I can see why this place has become so popular. The routes are extremely good. Sure, there’s some dodgy rock, but there’s so much of the stuff here there are plenty of absolute pearlers. The routes are loooong, which works well with the angle, as shorter vertical routes can often be insecure nightmares. Here the routes are technical, but not desperately thin. They are surprisingly continuous - rests either have poor hands, or poor feet. Basically, it’s sport climbing for trad climbers.

Which explains why I am rubbish. The game plan was to start on some 7c’s and 7c+’s, and get my eye in before moving onto harder fare. Sadly, my eyes have been so far out on stalks on these easier routes there’s little hope of moving onto anything harder in the near future. But I don’t think I’ve ever had as much fun getting shut down on a daily basis. Basically, Chulilla is brilliant.

Which explains why the whole world is here. I must remember not to grumble about this, as I am as much a part of the problem as every other climber here. However, I would strongly recommend coming slightly out of season. At the crag yesterday every single route had a queue on it, with the exception of a desperate 7c that only Ted Kingsnorth could love. It does make climbing a very sociable experience...

As a result it was nice to get out of Chulilla today and explore the countryside a bit, and feel like we were in Spain again. We visited a quality roman aqueduct just outside Chelva, with impressive tunnels cut through the limestone, and ate Serrano Ham sandwiches by the river. Tomorrow, we return to do battle with more sketchy 7c+’s. At least the bolts are close together...

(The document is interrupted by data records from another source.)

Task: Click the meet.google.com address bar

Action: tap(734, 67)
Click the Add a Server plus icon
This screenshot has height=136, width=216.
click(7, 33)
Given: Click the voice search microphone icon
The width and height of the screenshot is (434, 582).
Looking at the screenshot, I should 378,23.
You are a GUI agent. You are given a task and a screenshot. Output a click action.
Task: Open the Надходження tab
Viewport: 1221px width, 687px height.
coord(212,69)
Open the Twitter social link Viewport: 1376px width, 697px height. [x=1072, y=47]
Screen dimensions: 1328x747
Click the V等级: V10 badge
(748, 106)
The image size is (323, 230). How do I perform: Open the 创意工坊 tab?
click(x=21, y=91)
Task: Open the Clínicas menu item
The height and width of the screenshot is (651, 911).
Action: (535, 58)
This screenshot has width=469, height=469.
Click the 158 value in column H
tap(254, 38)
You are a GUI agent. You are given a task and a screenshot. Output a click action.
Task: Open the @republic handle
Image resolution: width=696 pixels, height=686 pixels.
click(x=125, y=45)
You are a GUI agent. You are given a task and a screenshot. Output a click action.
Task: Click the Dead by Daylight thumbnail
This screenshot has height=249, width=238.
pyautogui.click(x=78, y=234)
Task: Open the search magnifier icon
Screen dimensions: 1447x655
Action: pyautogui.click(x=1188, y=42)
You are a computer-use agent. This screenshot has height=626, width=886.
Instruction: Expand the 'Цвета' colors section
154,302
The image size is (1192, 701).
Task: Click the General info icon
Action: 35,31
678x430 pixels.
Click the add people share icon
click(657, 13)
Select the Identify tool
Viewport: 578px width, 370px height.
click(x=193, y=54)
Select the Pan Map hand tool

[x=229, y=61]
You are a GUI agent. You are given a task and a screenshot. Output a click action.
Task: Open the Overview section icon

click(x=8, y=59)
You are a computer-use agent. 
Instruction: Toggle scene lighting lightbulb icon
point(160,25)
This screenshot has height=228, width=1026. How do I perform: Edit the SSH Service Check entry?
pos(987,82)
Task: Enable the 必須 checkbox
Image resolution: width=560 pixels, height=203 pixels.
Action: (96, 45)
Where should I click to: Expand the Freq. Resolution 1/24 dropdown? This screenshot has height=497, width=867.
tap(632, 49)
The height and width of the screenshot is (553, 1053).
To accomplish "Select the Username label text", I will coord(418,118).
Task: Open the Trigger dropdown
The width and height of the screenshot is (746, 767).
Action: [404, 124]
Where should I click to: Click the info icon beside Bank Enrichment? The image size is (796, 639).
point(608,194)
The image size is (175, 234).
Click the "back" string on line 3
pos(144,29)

Jules in the tunnels, proving the Sun really does shine out of her arse.

The Peña Cortada Aqueduct, near Chelva

Thursday, 23 October 2014


There's a tendency for, ahem, older sport climbers to reach a point where they feel they've got one last hurrah left in them. At this point, the Last Big Siege begins. If they're lucky, the last big siege only lasts a couple of years but for a few it becomes a true epic. Those hardy few who make it successfully to the other side of the Last Big Siege become part of folklore and legends. Those for whom the Last Big Siege is a breaking point face a different fate. They become folk stories of a different kind. Bogeymen with which to frighten young redpointers. "Finish your project, young lad, or you'll end up like...". No names - you know who you are.

I often wondered how you ended up getting sucked into the Last Big Siege, but now I realise how frighteningly easy it really is. In the last few weeks I've become increasingly worried that I was on my way to becoming the next Malham bogeyman. A fixed point to write route descriptions around: "Ten feet to the left of the short old man falling off the crux of Rainshadow, is a classic short route...". However, in the last few weeks I've found a few, tiny, reasons to be optimistic.

Gurning through the crux. Credit: Adam Jeeworth.
I set myself a goal for this year of linking from the rest on Raindogs to the top of the route. I figured if I could do that whilst injured and unable to train I could probably do the route after a winter's training. Last weekend I made some serious progress towards that goal, linking from a few moves into the roof to the top. I can't over-emphasise how far this is off doing the whole route; the link I've managed is probably 8b+ or so. However, it's the biggest link I've managed by far, and the first time I've linked any number of moves into my bogey move on the headwall. The full link from the back of the roof might be on this year after all. However, even that link is probably only hard 8c, and it's a big step up from there to the full route. Maybe I am kidding myself after all. All I ask is that if I'm still on the route in three years, someone takes me aside and has a gentle word.